Cloudbound takes place not long after the revolutionary events at the end of Updraft. The unjust order of the Spire has been overthrown. The old order is gone. Updraft is upsetting an unjust order. Cloudbound asks, and answers the question — once you have toppled that unnatural order, how do you build a new one? How do you make society work? And what do you do about people willing to take advantage of the chaos, confusion and upset social structures to make their own plans for the future manifest?
Instead of continuing Kirit as point of view in Cloudbound, Wilde switches gears completely, with Nat. Kirit is the straight-ahead, dogged heroine of the first book still, and she looks and feels quite different from the eyes of the thinking, put-it-together and want-to-be-a-leader in Nat. Kirit does appear on scene from time to time, but we remain resolutely in Nat’s head, and his very different outlook, goals and path mean that Cloudbound has a definitely different page feel than Updraft does. It’s a sequel in the sense that it takes place after the events of the first novel, but this change in protagonist and focus means that from the get-go, it is *not* just “more of the same”. This is feature, not bug.

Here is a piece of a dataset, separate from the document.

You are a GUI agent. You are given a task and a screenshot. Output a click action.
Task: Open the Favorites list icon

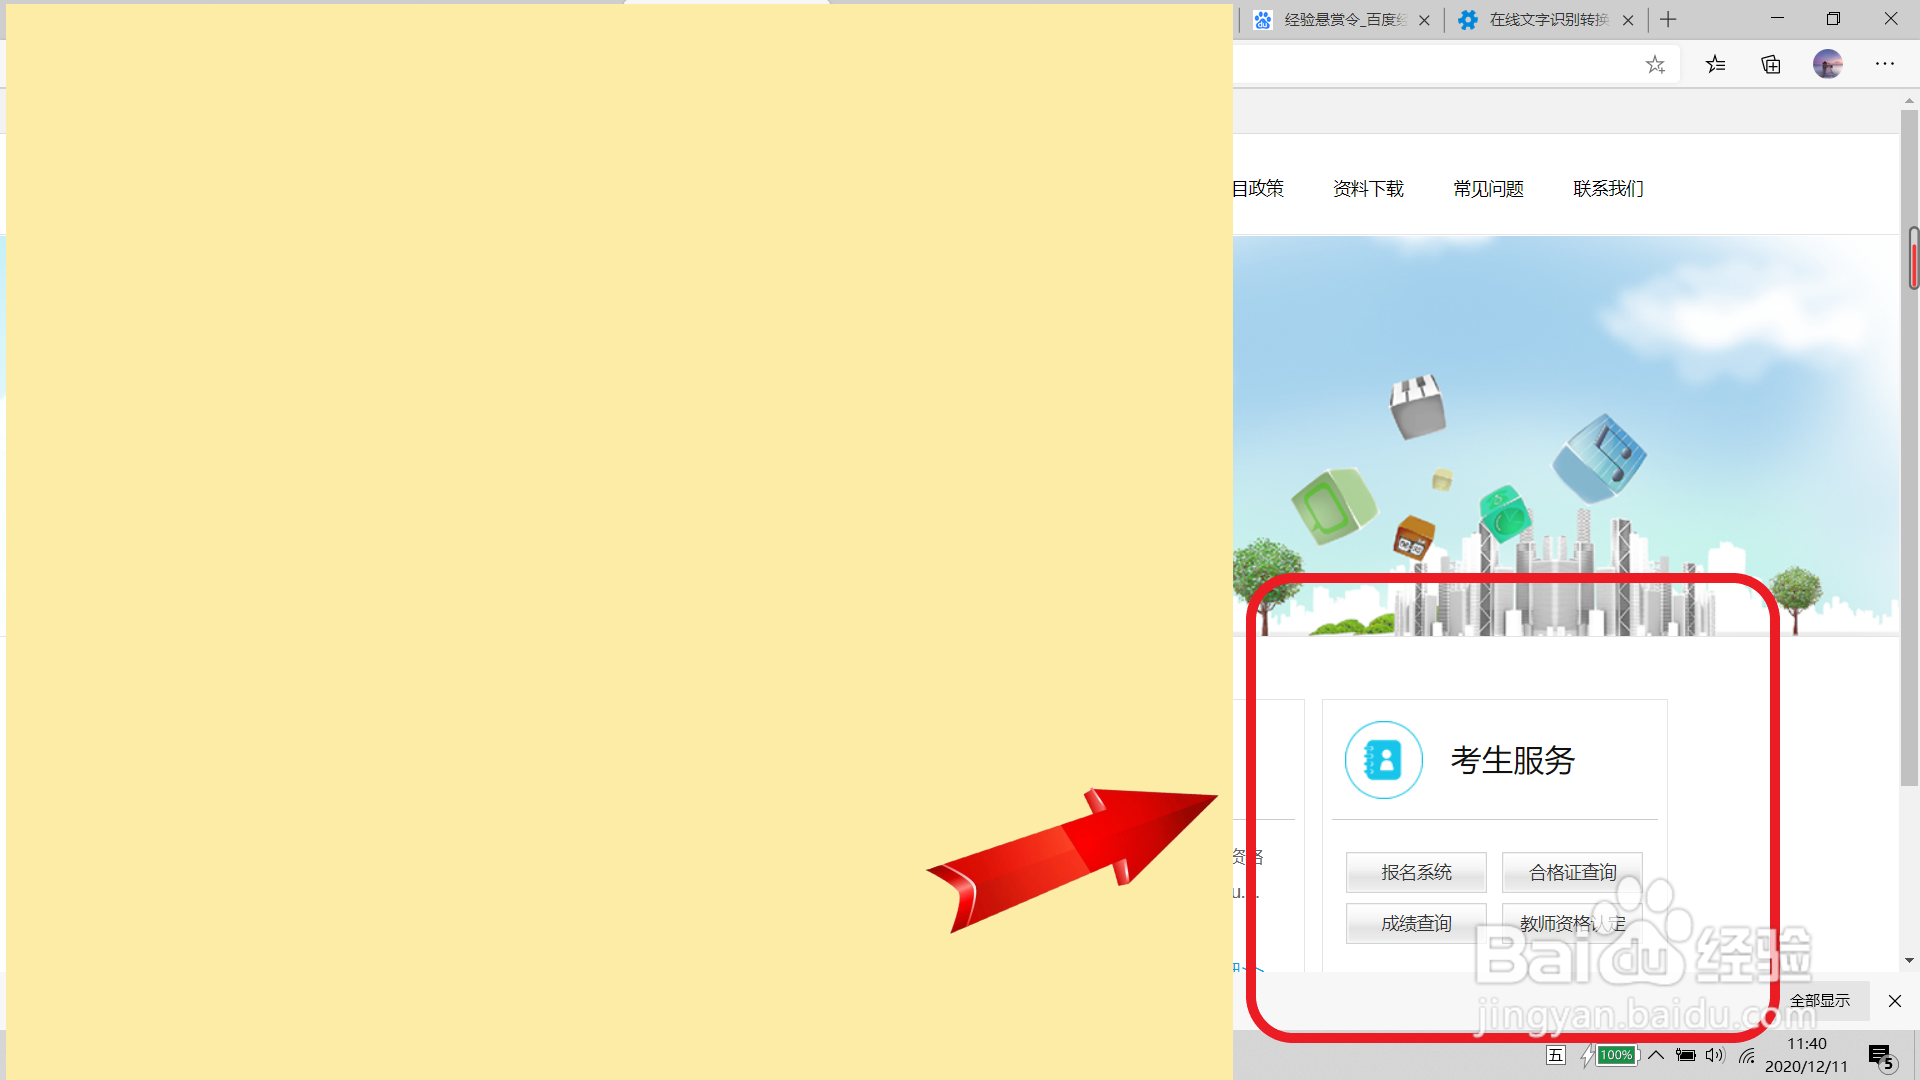[x=1716, y=65]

In the slim confines of Cloudbound, keeping that lean and mean YA format, Wilde juggles not only a post-revolutionary world, but also an expansion of the worldbuilding. In reading Updraft, I had suspicions, ideas and speculations about just what lies down in the murk beneath the cloud layer. In Cloudbound, as befits the title, we take a deep dive to find the worlds that lie beneath the world of the bone towers, the sub rosa world that is in a very real sense the foundation of the world that we learned about in Updraft. To say more about it, though, would spoil the delightful and eye-opening revelations. Suffice it to say that the fact that there are dangerous creatures to rival the feared skymouths down in the clouds is only the beginning.

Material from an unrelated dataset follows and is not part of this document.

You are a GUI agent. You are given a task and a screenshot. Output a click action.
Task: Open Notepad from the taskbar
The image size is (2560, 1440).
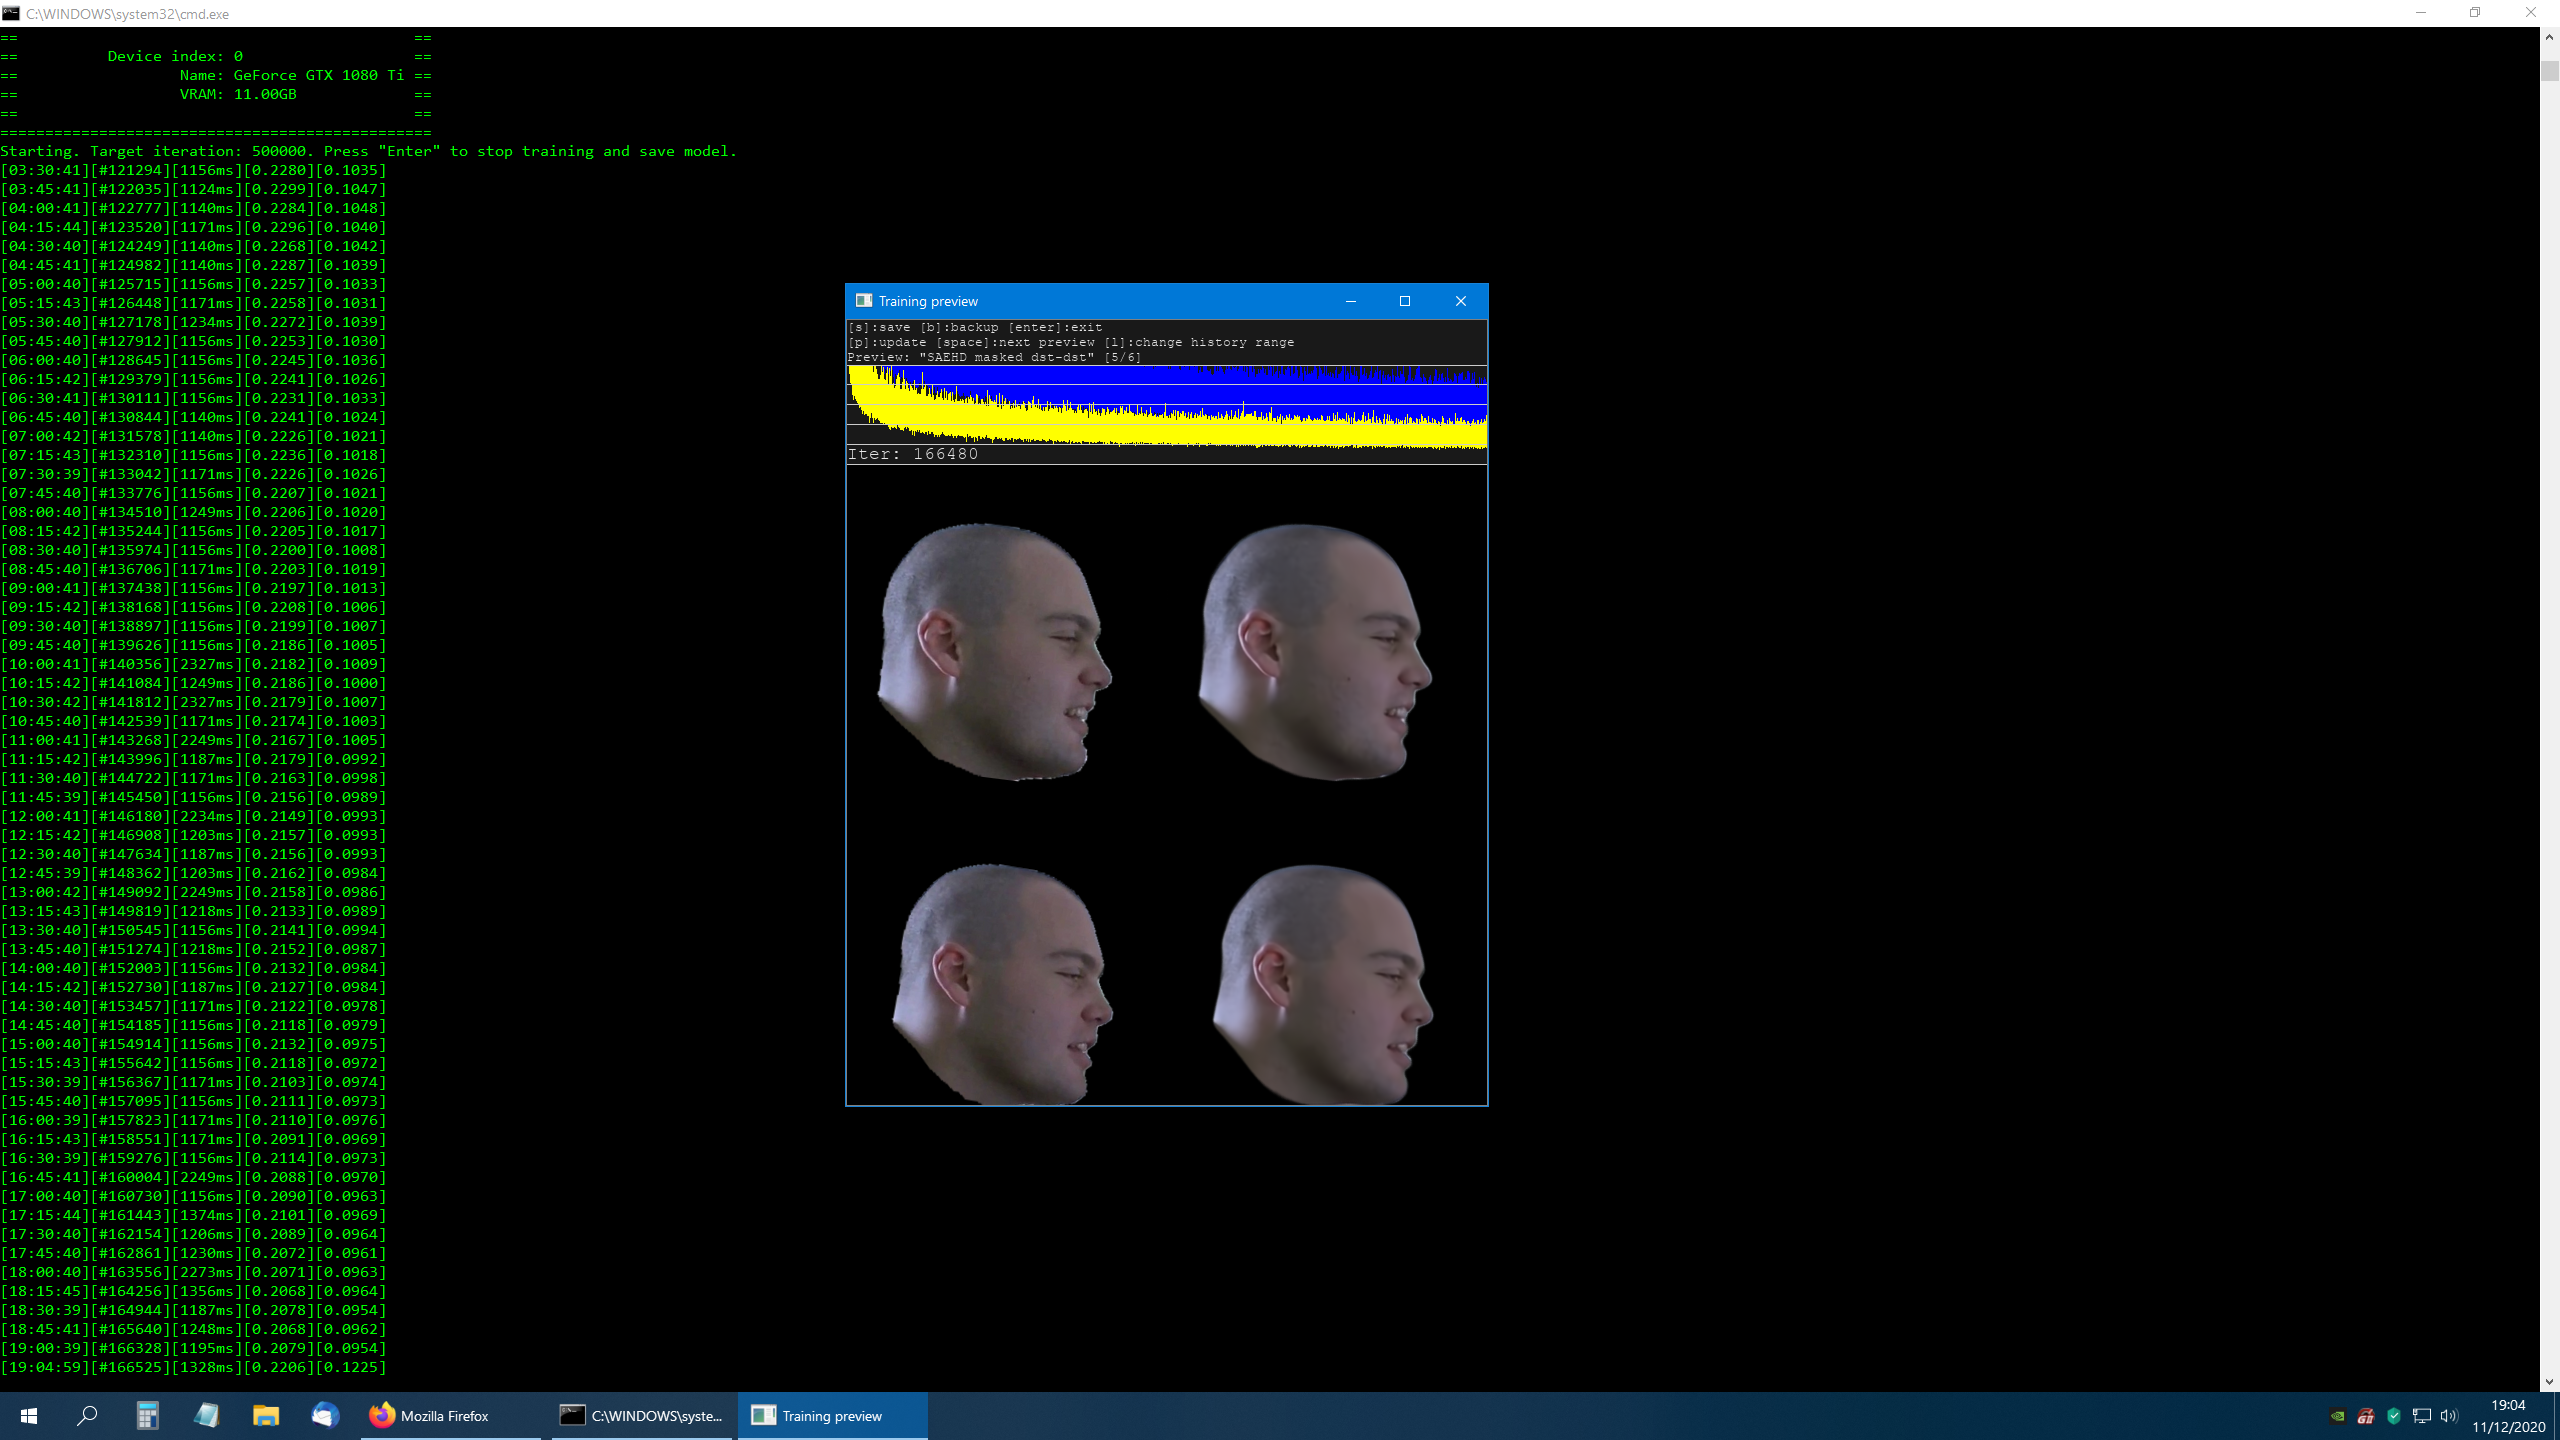206,1415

Although I was initially dubious at the idea of changing protagonists, it turns out that Nat is the obvious and better choice for the story that Wilde tells in Cloudbound. The straight-ahead Kirit is not well suited to the politics, factioning, and worldbuilding that Cloudbound features. Nat’s exploratory nature makes Cloudbound journey through convoluted canyons with much to see, rather than a straight-ahead flight in open space without pause for rest that Kirit might bring. This also means that Updraft, retroactively, does a lot of building for readers, particularly YA readers, of laying the groundwork to make them ready for the different reading experience of Cloudbound.
Cloudbound is to Fran Wilde’s Updraft, as The Empire Strikes Back is to Star Wars. Instead of being a retread or an easy and simple way forward, with the new point of view and new lens into her world, she expands it, complicates it, and makes it darkly wondrous. Read both, and soar into her world.